CRN meets FDA on NDIs: We won’t budge on synthetics but there may be middle ground elsewhere

By Elaine Watson

- Last updated on GMT

Related tags Draft ndi guidance

CRN: We are not going to give on synthetics issue... but there may be some middle ground on supplement vs ingredient submission issue
CRN: We are not going to give on synthetics issue... but there may be some middle ground on supplement vs ingredient submission issue
Food and Drug Administration (FDA) officials were “engaged” and “receptive” during a meeting with the Council for Responsible Nutrition (CRN) this week about its controversial draft guidance on new dietary ingredients (NDIs), says the CRN.

Speaking to NutraIngredients-USA this morning, CRN chief executive Steve Mister Mister said: “There were about nine officials from the FDA at our meeting on Tuesday​ [Feb 7] including Dan Fabricant, so we were very pleased with that.

“The meeting was at our request and we presented to them for over an hour. It was very interactive. They asked a lot of questions and were very engaged and receptive, so we hope that this kind of dialogue can continue.

“We are all trying to understand where there is room for common ground. What can we live with? Where is there room in the middle? We’ve got to find a way to get to a document that does what it should do.”

We won’t budge on synthetics

He would not go into specifics about the meeting, but said both parties were keen to find a “constructive solution​” over the key sticking point of whether NDI submissions should be end-product- or ingredient-specific.

He added: “We still think that ingredients suppliers should file NDI submissions and finished products people should be able to piggyback off that.

“But maybe in certain cases where the finished product manufacturer’s use is so different from the NDI filing that maybe he should file his own. So maybe there is some room for compromise and a constructive solution here.”

However, the CRN flatly disagreed with the FDA’s view that synthetic botanical constituents - even if they are chemically identical to their ‘natural’ counterparts - are not dietary ingredients.

He said: “We are not going to give on the synthetics issue.”

The CRN would also continue to push for the definition of which processes do NOT constitute chemical alteration to be opened up, he said.

“We believe that the FDA got this wrong. We think the FDA’s definition is too limiting and it is not what Congress intended.

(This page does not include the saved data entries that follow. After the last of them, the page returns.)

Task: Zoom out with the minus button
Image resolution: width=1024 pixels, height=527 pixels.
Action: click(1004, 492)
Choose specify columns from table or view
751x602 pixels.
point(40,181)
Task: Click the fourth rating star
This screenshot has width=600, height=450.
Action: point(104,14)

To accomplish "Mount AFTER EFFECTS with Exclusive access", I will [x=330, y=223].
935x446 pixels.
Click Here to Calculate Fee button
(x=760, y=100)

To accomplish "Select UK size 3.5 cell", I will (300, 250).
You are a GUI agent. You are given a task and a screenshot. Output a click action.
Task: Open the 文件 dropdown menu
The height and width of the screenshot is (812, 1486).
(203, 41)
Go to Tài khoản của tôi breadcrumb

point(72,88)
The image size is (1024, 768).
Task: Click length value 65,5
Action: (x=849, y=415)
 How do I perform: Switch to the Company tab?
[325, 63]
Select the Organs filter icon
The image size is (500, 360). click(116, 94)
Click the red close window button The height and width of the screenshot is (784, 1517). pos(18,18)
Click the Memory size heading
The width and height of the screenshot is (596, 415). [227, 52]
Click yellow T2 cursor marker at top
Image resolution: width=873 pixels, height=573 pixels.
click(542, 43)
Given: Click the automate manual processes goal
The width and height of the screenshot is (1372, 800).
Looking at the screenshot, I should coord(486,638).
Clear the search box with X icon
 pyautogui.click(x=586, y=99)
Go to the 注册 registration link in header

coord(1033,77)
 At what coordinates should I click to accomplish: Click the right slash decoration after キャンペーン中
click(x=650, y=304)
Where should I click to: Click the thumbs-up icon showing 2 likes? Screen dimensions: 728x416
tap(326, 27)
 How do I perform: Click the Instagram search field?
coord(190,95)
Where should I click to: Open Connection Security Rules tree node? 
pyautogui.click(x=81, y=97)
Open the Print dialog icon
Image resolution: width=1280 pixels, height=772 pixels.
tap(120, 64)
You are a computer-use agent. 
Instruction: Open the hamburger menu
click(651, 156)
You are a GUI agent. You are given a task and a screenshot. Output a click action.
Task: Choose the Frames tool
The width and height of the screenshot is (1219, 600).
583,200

We will also continue to look for some way to get grandfathered lists recognized.”

Enforcement and next steps

As for enforcement, the FDA was within its rights to enforce the law with or without the draft guidance, pointed out Mister.

But he added: “What we have urged them to do on enforcement is to focus on things are patently illegal – so truly new ingredients for which there is no NDI notification on file – rather than on the nuances of the new draft guidance.”

In the meantime, CRN was continuing to engage with members of Congress to urge them to keep up political pressure on the FDA as well, said Mister.

“Direct engagement with the FDA is only one part of our strategy.”

UNPA: We need NDI policy that is practical and efficient

United Natural Products Alliance (UNPA) executive director Loren Israelsen said: “All efforts are being made to work toward an NDI policy that is practical and efficient.

“I believe that can be done and we will continue to encourage all interested parties to stay focused on that goal.”

He added: “At the moment FDA has a lot of comments to read and we respect that this will take time.”

The Natural Products Association (NPA) said: "NPA is scheduled to meet with FDA on February 17 to discuss our concerns with its draft NDI guidance. We look forward to a frank and productive meeting with the agency."